The generated gas, which mainly consists of CO and H2, leaves the shaft through pipeline 4.

It may be appropriate at this stage to add slag formers through the material pipes 2 and to regulate the viscosity and melting point of the slag and/or sulfur-absorbing substances containing Ca and/or Mg, such as dolomite powder, for example. It is also possible at this stage to add heat via plasma burners with partial combustion of the carbonaceous material using oxygen.

If one wishes to form liquid slag, the temperature in the reaction zone in front of the pipes 2 in the lower part of the shaft should be kept above 1600°C. When using solid ashes, this temperature should be kept below 1400°C.

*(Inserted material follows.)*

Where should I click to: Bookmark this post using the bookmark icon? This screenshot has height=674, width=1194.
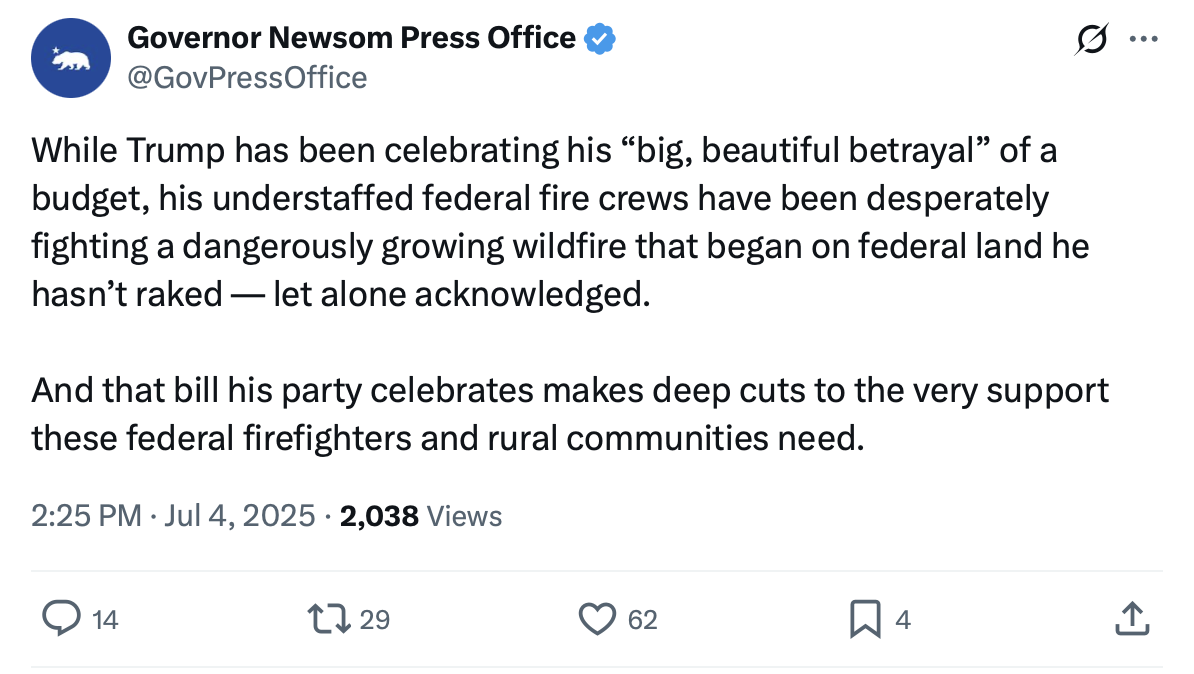pos(863,619)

The method described herein by gasifying carbonaceous material offers great opportunities to regulate the H2/CO ratio in the generated gas partly by regulating the CO/H20 ratio in the oxidizer and partly by regulating the heat supply between partial combustion and via the plasma generators .

Claims (7)

1. Method of gasification of carbonaceous material into a gas mixture mainly containing CO and H2, in which lumpy carbonaceous material is fed via a sluice device to a reactor, preferably a shaft furnace, from above to a predetermined filling level during energy supply, and where generated gas is withdrawn from the reactor at a level below the surface of the carbonaceous material, characterized in that oxidizing agent and heat energy are supplied partly above the surface of the piece-shaped carbonaceous material and partly from a lower level - soia lies below the gas extraction level in the reactor. 2. Method according to claim 1, characterized in that the generated gas is taken out of the reactor at a level that is more than 50 cm below the filling level of the carbonaceous material. 3. Method, according to claim 1, characterized in that supply - of oxidizing agent and heat energy to the reactor takes place at a level which is approx. 100 cm lower than the gas extraction level. 4. Method according to claims 1-3, characterized in that the heat energy supplied over the surface of the carbonaceous material is supplied by means of gas heated with a plasma generator. 5. Method according to one or more of claims 1-4, characterized in that a lumpy material containing Ca and/or Mg is added together with the lumpy carbonaceous material to bind sulphur. 6. Method according to one or more of claims 1 - 4, characterized in that a powdered material containing Ca and/or Mg is added together with powdered carbonaceous material to bind sulphur. 7. Method according to one or more of claims 1 - 6, characterized in that the gasification is carried out at a pressure that exceeds atmospheric pressure.